Goal:
Reproduce every one of the following records word for word.

[begin Working data]

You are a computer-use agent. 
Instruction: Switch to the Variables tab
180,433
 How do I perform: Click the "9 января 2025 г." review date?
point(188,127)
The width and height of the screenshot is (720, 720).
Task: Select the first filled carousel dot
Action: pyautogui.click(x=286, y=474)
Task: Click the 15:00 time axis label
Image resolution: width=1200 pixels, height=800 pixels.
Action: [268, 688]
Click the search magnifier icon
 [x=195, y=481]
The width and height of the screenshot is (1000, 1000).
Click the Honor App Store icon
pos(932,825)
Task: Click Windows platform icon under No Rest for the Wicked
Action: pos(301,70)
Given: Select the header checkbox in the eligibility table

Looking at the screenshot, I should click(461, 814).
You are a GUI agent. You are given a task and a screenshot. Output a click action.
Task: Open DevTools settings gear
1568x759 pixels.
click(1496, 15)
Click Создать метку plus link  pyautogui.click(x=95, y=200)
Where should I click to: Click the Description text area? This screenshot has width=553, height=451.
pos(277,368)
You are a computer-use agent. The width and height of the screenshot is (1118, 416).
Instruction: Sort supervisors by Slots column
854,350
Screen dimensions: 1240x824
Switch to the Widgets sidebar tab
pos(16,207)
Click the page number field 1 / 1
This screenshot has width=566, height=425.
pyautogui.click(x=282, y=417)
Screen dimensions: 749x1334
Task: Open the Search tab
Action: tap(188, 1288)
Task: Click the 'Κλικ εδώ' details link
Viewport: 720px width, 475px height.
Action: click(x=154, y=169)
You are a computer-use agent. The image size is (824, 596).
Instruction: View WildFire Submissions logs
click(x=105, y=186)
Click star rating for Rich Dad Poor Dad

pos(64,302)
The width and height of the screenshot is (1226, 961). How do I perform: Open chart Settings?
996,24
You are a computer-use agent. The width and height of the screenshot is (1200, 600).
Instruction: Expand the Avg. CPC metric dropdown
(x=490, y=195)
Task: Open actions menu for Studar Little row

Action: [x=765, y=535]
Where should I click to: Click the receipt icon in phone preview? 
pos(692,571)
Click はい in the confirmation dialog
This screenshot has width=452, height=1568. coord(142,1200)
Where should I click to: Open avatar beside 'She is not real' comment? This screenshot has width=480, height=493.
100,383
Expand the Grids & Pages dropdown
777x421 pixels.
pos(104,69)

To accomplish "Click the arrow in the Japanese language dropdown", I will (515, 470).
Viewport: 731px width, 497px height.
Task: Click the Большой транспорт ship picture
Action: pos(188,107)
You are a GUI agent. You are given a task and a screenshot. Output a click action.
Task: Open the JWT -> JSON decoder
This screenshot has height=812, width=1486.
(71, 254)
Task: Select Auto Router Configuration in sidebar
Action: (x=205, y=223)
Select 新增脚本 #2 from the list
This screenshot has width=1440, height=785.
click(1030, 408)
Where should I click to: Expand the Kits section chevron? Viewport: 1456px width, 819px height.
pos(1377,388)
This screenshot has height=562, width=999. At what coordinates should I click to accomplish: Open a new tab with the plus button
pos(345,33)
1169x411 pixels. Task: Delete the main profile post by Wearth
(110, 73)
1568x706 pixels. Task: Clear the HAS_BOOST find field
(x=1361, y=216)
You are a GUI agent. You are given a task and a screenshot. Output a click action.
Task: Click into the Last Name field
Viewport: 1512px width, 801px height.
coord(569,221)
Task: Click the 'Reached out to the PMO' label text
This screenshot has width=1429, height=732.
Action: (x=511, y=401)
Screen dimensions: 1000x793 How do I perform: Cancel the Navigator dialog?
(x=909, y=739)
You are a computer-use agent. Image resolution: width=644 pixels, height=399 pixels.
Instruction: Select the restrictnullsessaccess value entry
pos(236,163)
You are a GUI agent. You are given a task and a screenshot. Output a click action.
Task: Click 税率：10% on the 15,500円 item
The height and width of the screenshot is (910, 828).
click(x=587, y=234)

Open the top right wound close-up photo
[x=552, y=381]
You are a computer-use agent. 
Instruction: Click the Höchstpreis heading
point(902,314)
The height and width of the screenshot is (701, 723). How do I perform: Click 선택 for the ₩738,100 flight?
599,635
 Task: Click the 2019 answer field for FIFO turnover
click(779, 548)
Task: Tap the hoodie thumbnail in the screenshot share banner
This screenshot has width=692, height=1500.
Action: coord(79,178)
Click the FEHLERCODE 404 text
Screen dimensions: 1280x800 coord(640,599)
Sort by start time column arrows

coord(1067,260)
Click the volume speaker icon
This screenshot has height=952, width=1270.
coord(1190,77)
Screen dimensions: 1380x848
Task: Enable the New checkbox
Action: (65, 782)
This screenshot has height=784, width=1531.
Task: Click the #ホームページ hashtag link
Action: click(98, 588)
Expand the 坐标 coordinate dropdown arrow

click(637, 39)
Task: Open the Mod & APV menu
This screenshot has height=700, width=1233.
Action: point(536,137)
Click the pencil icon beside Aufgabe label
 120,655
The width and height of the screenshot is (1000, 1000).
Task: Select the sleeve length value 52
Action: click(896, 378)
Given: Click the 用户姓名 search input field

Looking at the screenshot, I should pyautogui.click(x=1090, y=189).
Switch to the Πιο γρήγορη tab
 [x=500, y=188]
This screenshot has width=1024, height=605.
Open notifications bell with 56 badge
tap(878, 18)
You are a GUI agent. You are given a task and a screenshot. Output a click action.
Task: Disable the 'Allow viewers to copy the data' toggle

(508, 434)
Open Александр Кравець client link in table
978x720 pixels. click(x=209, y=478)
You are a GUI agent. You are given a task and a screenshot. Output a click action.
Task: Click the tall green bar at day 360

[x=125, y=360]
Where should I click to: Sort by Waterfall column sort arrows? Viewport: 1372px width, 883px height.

[end Working data]

Solution for this task:
You are a computer-use agent. 
Instruction: Switch to the Variables tab
180,433
 How do I perform: Click the "9 января 2025 г." review date?
point(188,127)
The width and height of the screenshot is (720, 720).
Task: Select the first filled carousel dot
Action: pyautogui.click(x=286, y=474)
Task: Click the 15:00 time axis label
Image resolution: width=1200 pixels, height=800 pixels.
Action: [268, 688]
Click the search magnifier icon
 [x=195, y=481]
The width and height of the screenshot is (1000, 1000).
Click the Honor App Store icon
pos(932,825)
Task: Click Windows platform icon under No Rest for the Wicked
Action: pos(301,70)
Given: Select the header checkbox in the eligibility table

Looking at the screenshot, I should click(461, 814).
You are a GUI agent. You are given a task and a screenshot. Output a click action.
Task: Open DevTools settings gear
1568x759 pixels.
click(1496, 15)
Click Создать метку plus link  pyautogui.click(x=95, y=200)
Where should I click to: Click the Description text area? This screenshot has width=553, height=451.
pos(277,368)
You are a computer-use agent. The width and height of the screenshot is (1118, 416).
Instruction: Sort supervisors by Slots column
854,350
Screen dimensions: 1240x824
Switch to the Widgets sidebar tab
pos(16,207)
Click the page number field 1 / 1
This screenshot has width=566, height=425.
pyautogui.click(x=282, y=417)
Screen dimensions: 749x1334
Task: Open the Search tab
Action: tap(188, 1288)
Task: Click the 'Κλικ εδώ' details link
Viewport: 720px width, 475px height.
Action: click(x=154, y=169)
You are a computer-use agent. The image size is (824, 596).
Instruction: View WildFire Submissions logs
click(x=105, y=186)
Click star rating for Rich Dad Poor Dad

pos(64,302)
The width and height of the screenshot is (1226, 961). How do I perform: Open chart Settings?
996,24
You are a computer-use agent. The width and height of the screenshot is (1200, 600).
Instruction: Expand the Avg. CPC metric dropdown
(x=490, y=195)
Task: Open actions menu for Studar Little row

Action: [x=765, y=535]
Where should I click to: Click the receipt icon in phone preview? 
pos(692,571)
Click はい in the confirmation dialog
This screenshot has width=452, height=1568. coord(142,1200)
Where should I click to: Open avatar beside 'She is not real' comment? This screenshot has width=480, height=493.
100,383
Expand the Grids & Pages dropdown
777x421 pixels.
pos(104,69)

To accomplish "Click the arrow in the Japanese language dropdown", I will (515, 470).
Viewport: 731px width, 497px height.
Task: Click the Большой транспорт ship picture
Action: pos(188,107)
You are a GUI agent. You are given a task and a screenshot. Output a click action.
Task: Open the JWT -> JSON decoder
This screenshot has height=812, width=1486.
(71, 254)
Task: Select Auto Router Configuration in sidebar
Action: (x=205, y=223)
Select 新增脚本 #2 from the list
This screenshot has width=1440, height=785.
click(1030, 408)
Where should I click to: Expand the Kits section chevron? Viewport: 1456px width, 819px height.
pos(1377,388)
This screenshot has height=562, width=999. At what coordinates should I click to accomplish: Open a new tab with the plus button
pos(345,33)
1169x411 pixels. Task: Delete the main profile post by Wearth
(110, 73)
1568x706 pixels. Task: Clear the HAS_BOOST find field
(x=1361, y=216)
You are a GUI agent. You are given a task and a screenshot. Output a click action.
Task: Click into the Last Name field
Viewport: 1512px width, 801px height.
coord(569,221)
Task: Click the 'Reached out to the PMO' label text
This screenshot has width=1429, height=732.
Action: (x=511, y=401)
Screen dimensions: 1000x793 How do I perform: Cancel the Navigator dialog?
(x=909, y=739)
You are a computer-use agent. Image resolution: width=644 pixels, height=399 pixels.
Instruction: Select the restrictnullsessaccess value entry
pos(236,163)
You are a GUI agent. You are given a task and a screenshot. Output a click action.
Task: Click 税率：10% on the 15,500円 item
The height and width of the screenshot is (910, 828).
click(x=587, y=234)

Open the top right wound close-up photo
[x=552, y=381]
You are a computer-use agent. 
Instruction: Click the Höchstpreis heading
point(902,314)
The height and width of the screenshot is (701, 723). How do I perform: Click 선택 for the ₩738,100 flight?
599,635
 Task: Click the 2019 answer field for FIFO turnover
click(779, 548)
Task: Tap the hoodie thumbnail in the screenshot share banner
This screenshot has width=692, height=1500.
Action: coord(79,178)
Click the FEHLERCODE 404 text
Screen dimensions: 1280x800 coord(640,599)
Sort by start time column arrows

coord(1067,260)
Click the volume speaker icon
This screenshot has height=952, width=1270.
coord(1190,77)
Screen dimensions: 1380x848
Task: Enable the New checkbox
Action: (65, 782)
This screenshot has height=784, width=1531.
Task: Click the #ホームページ hashtag link
Action: click(98, 588)
Expand the 坐标 coordinate dropdown arrow

click(637, 39)
Task: Open the Mod & APV menu
This screenshot has height=700, width=1233.
Action: point(536,137)
Click the pencil icon beside Aufgabe label
 120,655
The width and height of the screenshot is (1000, 1000).
Task: Select the sleeve length value 52
Action: click(896, 378)
Given: Click the 用户姓名 search input field

Looking at the screenshot, I should pyautogui.click(x=1090, y=189).
Switch to the Πιο γρήγορη tab
 [x=500, y=188]
This screenshot has width=1024, height=605.
Open notifications bell with 56 badge
tap(878, 18)
You are a GUI agent. You are given a task and a screenshot. Output a click action.
Task: Disable the 'Allow viewers to copy the data' toggle

(508, 434)
Open Александр Кравець client link in table
978x720 pixels. click(x=209, y=478)
You are a GUI agent. You are given a task and a screenshot. Output a click action.
Task: Click the tall green bar at day 360

[x=125, y=360]
Where should I click to: Sort by Waterfall column sort arrows? Viewport: 1372px width, 883px height.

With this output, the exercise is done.